After one of the largest handwashing surveys in the UK revealed some “deplorable habits” recently, a company there launched a product to promote hand hygiene and shame bad hygiene by displaying rates on screens in bathrooms. The product was piloted across different types of businesses such as education, office and retail facilities as well as other sectors where good hand hygiene is essential—and the company claims the “informal nudge” and increased peer pressure helped drive good behavior rates up dramatically. “Hand washing rates rose to 90 per cent within two days of the data being displayed, before stabilising between 80 per cent and 85 per cent.”

Of course, we never tire of handwashing discussions around here. Now, another new survey from restroom fixture manufacturer Bradley Corporation has gone and given us more fodder by covering the actions many of us take to avoid touching anything in a restroom. Sounds oddly familiar and we’re not alone: 57% of people using public restrooms operate the flusher with their foot; 55% use paper towels with the door handle; 45% open and close the door with behind (we assume that’s a hip or bum); and 69% of people use their elbows to avoid all contact in a public restroom.

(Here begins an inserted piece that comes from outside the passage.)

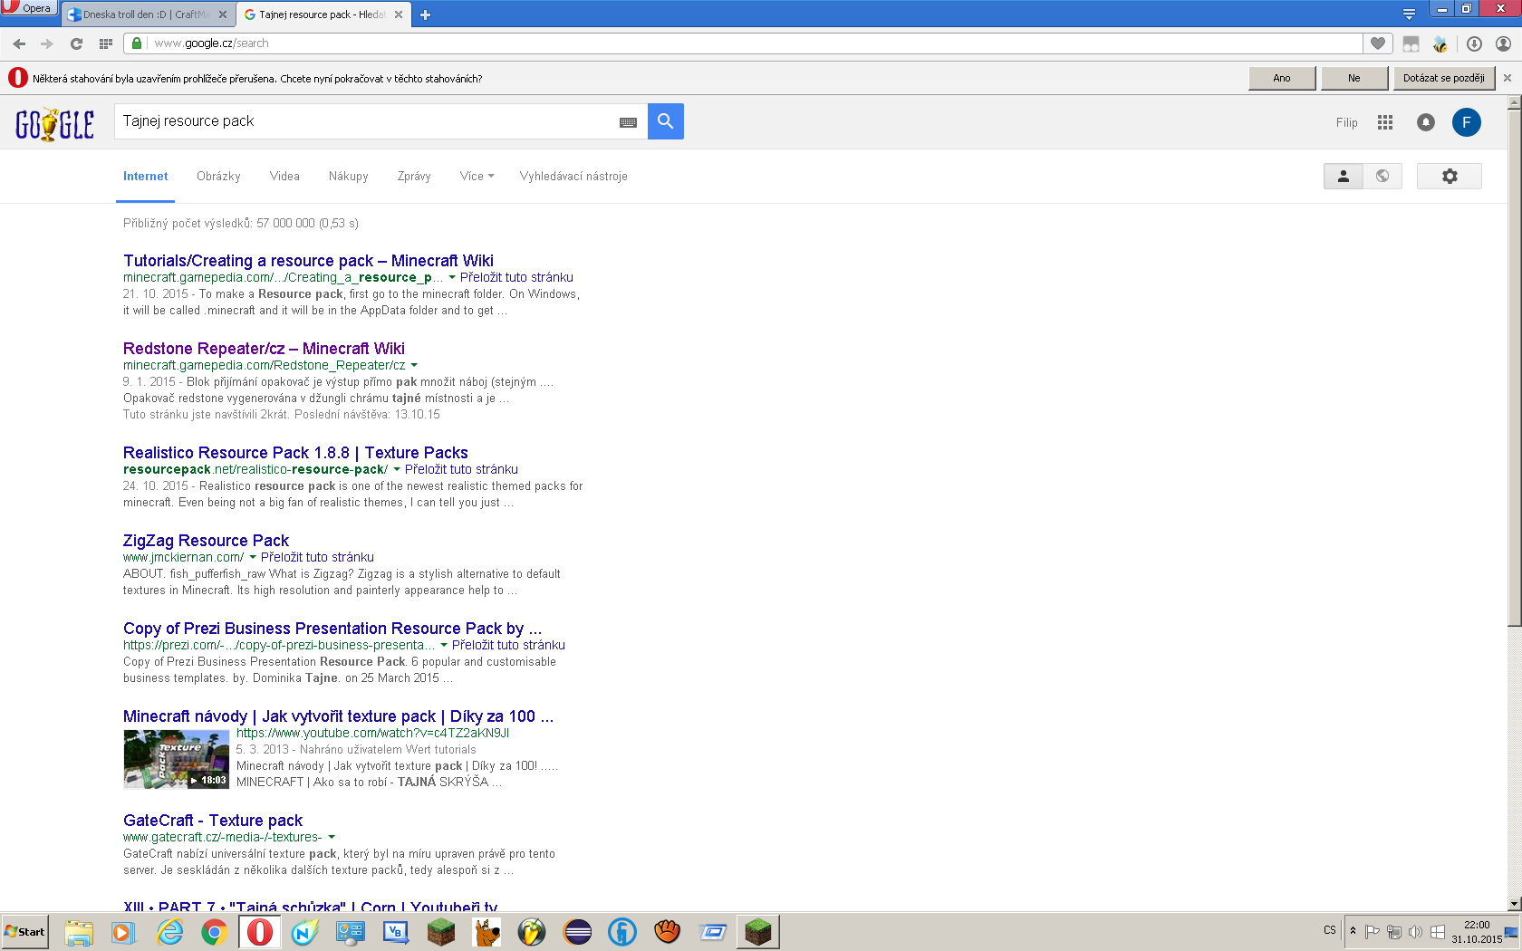Switch to private results person toggle
Screen dimensions: 1522x951
(1343, 177)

We look forward to a world where 100% of respondents are washing their hands, but in the meantime we’ll take an increase in people using paper towels, elbows, feet and bums, too.  Of course, there’s always room for improvement when it comes to the state of public restrooms. In fact, an unpleasant restroom experience can create a damaging and lasting impression for a business—and that’s bad for business. According to the Bradley survey, the majority of consumers believe an unclean restroom indicates poor management (69%), lowers their opinion of the company (67% ) and signifies that the business doesn’t care about customers (63%).

Which brings us to another improvement we’re thrilled to see in the business of taking care of our business: clean public restroom apps. There are several out there and we’re not making a recommendation, but it can’t be worse than going to a public restroom without some kind of head’s up.

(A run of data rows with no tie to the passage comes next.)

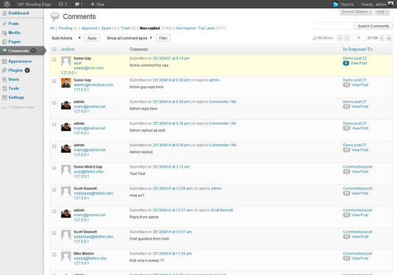Toggle the select-all checkbox in header
Image resolution: width=397 pixels, height=275 pixels.
[54, 49]
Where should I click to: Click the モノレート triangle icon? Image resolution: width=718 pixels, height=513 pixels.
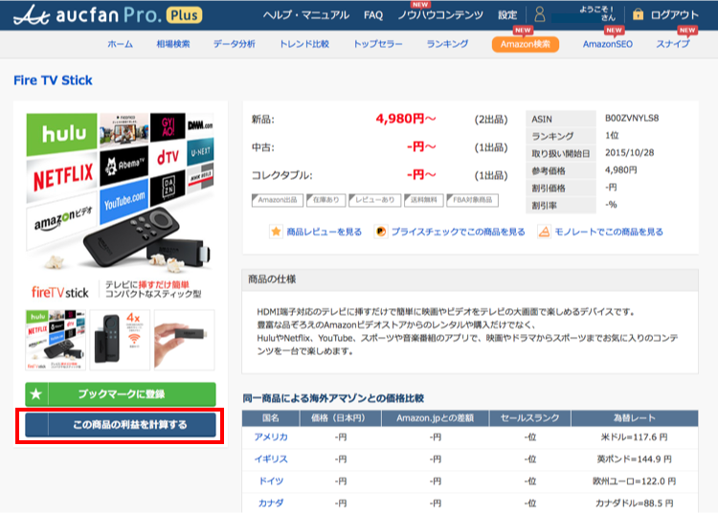click(x=544, y=232)

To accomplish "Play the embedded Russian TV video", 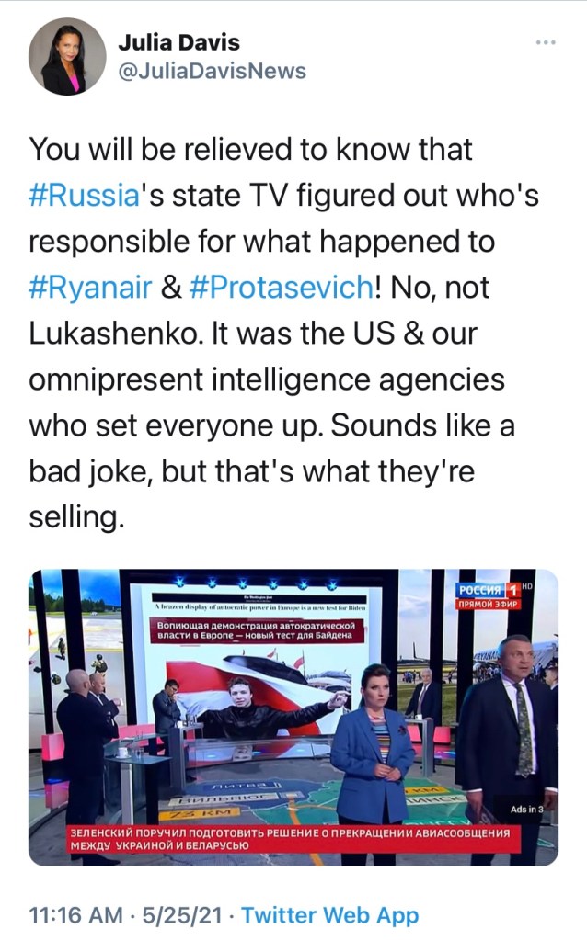I will coord(293,717).
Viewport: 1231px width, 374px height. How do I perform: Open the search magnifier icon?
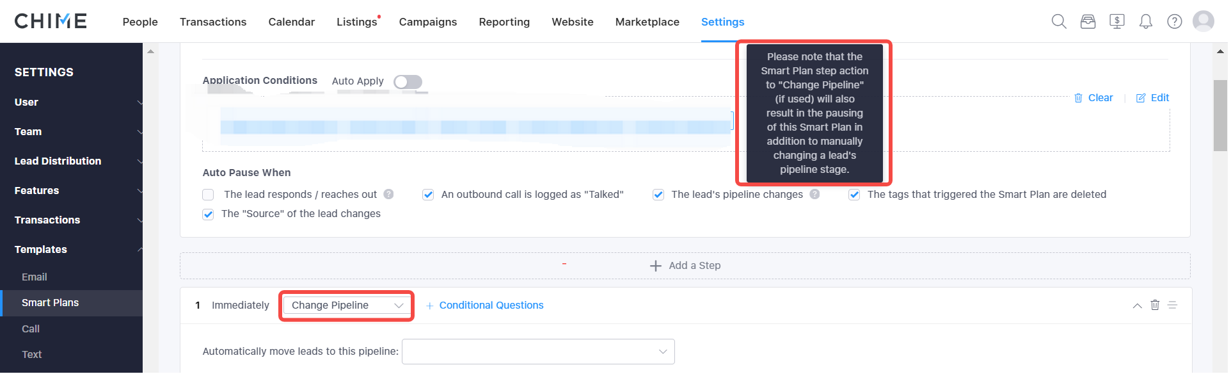coord(1059,22)
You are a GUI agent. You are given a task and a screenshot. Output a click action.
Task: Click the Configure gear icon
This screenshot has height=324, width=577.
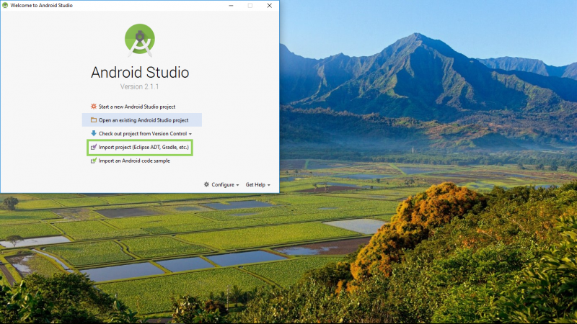pos(207,185)
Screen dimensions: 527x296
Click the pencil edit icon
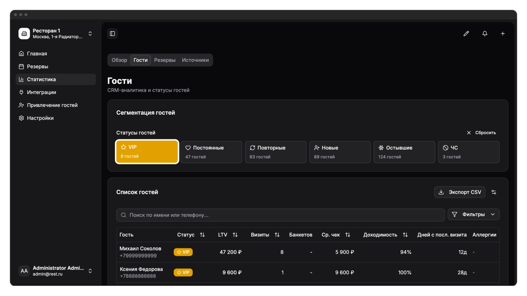tap(466, 34)
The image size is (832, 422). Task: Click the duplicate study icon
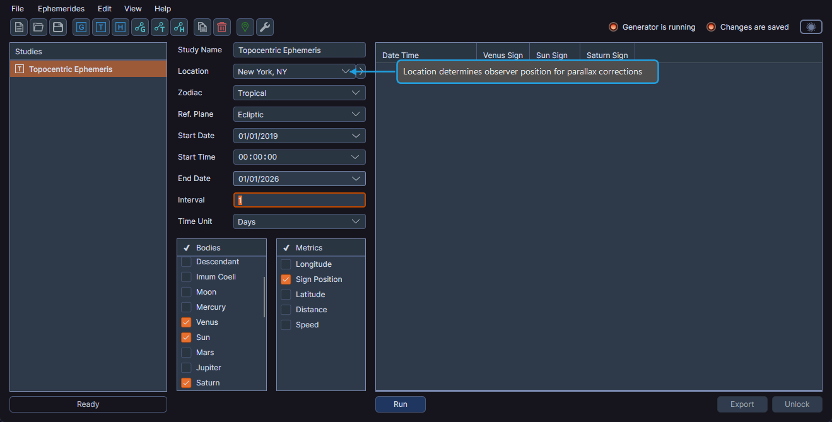pyautogui.click(x=202, y=27)
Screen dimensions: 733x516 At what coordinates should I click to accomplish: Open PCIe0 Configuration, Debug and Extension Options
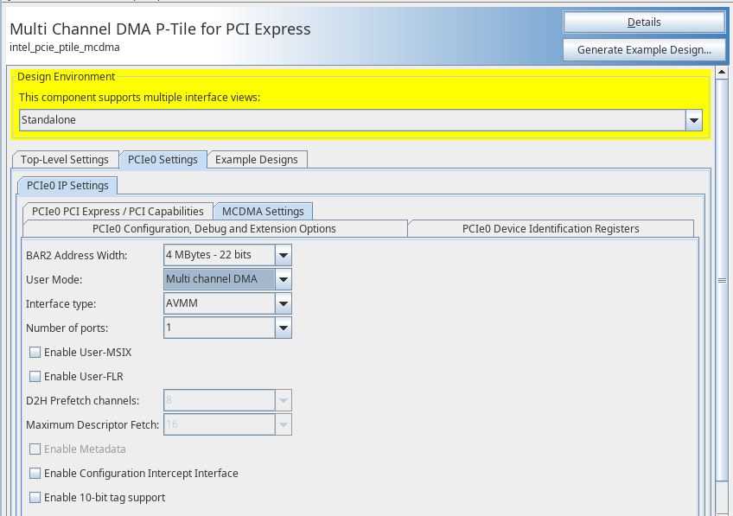click(x=214, y=229)
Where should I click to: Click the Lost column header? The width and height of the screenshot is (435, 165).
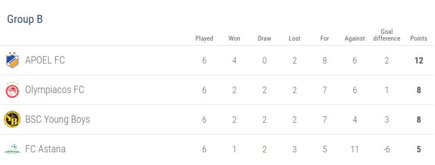point(294,38)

  • Sit or Squat is brought to you by none other than Charmin, the makers of toilet paper and it has one purpose: to identify bathrooms around you and let you know if they’re nice and clean . . . or not so nice. This app is crowd-sourced, but it receives mixed feedback from users.
  • Toilet Finder uses the slogan “May the flush be with you” and claims its database to includes more than 70,000 public-accessible restrooms.
  • Whizzer claims to be the ultimate bathroom locator and lets you search by current location to find clean restrooms, those that are open late at night, and those with showers. You can also search to include baby changing stations, feminine hygiene products, and can even specify just how clean you want the restroom to be. You can even follow them on Twitter!
  • Diaroogle.com calls themselves “the premier toilet search engine” and when the time comes for us to go, we really hope they’re right.
  • Bathroom Scout offers turn-by-turn navigation can lead you directly to blessed relief. If imagery is available on street view, “Bathroom Scout” can also show you the location around the bathroom, providing added peace of mind.
  • Where to Wee is an app that helps you find and rate restrooms worldwide. “Whether it’s a road-trip that never seems to end, or an endless line in front of the women’s restroom: when you gotta go, you gotta know.